** TASK MATERIAL follows **

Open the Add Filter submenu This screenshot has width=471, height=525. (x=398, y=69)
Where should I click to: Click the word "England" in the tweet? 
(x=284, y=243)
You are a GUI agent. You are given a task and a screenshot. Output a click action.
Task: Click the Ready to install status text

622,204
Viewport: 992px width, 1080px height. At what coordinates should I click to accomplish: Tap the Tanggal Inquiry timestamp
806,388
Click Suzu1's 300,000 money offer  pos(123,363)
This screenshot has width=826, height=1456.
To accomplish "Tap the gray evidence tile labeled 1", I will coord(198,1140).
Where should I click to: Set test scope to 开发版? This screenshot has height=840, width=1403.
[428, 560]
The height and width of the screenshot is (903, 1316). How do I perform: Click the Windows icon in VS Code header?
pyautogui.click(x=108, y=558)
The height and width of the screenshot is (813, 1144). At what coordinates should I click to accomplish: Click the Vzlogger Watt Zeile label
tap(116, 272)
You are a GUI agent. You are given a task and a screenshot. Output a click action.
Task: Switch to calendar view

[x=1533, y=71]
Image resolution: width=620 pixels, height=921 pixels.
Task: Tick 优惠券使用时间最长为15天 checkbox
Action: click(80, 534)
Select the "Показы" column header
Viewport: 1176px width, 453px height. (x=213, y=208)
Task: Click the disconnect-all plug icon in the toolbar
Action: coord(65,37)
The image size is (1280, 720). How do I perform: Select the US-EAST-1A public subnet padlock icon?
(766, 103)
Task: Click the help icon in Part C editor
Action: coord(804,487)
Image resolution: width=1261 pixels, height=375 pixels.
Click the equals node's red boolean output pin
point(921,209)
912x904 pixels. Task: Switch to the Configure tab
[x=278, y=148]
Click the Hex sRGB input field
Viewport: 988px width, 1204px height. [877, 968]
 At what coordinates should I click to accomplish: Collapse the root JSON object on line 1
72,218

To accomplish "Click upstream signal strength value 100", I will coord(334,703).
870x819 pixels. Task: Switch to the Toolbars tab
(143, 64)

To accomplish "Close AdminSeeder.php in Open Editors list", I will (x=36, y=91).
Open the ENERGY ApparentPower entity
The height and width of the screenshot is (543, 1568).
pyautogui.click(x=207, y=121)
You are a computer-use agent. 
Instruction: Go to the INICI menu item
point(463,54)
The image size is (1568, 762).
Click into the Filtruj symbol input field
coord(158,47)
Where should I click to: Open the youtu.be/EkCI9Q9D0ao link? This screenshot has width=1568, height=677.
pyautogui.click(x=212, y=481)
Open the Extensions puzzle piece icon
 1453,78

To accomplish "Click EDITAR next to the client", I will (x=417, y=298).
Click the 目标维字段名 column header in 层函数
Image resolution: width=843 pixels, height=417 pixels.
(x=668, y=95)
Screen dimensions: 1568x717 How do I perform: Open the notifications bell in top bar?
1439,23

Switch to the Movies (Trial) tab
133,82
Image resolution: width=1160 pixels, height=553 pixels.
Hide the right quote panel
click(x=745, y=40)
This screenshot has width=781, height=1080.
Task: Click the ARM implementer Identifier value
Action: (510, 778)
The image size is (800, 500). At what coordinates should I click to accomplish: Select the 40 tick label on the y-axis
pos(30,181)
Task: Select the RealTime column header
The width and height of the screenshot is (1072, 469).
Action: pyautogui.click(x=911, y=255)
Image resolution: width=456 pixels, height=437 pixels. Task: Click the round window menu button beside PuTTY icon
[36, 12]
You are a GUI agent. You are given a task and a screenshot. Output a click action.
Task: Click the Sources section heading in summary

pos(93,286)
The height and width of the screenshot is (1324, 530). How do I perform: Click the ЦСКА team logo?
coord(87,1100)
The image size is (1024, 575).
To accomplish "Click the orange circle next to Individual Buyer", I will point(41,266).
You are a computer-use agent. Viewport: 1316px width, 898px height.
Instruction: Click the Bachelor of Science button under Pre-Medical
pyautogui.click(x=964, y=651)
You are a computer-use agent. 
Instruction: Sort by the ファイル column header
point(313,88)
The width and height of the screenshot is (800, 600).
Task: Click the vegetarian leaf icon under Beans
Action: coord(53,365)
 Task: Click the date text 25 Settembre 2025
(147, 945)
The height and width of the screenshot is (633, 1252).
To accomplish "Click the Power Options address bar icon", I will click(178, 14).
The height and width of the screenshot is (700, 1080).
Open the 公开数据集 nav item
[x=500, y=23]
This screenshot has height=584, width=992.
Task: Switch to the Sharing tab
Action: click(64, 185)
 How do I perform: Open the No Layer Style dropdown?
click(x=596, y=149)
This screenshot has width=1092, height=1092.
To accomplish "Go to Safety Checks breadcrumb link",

** End of TASK MATERIAL **

- PROBLEM DETAILS -
The word "next" appears in some lines of the data. Copy every one of those lines.

- ANSWER SPACE -
To accomplish "Click EDITAR next to the client", I will (x=417, y=298).
To accomplish "Click the orange circle next to Individual Buyer", I will point(41,266).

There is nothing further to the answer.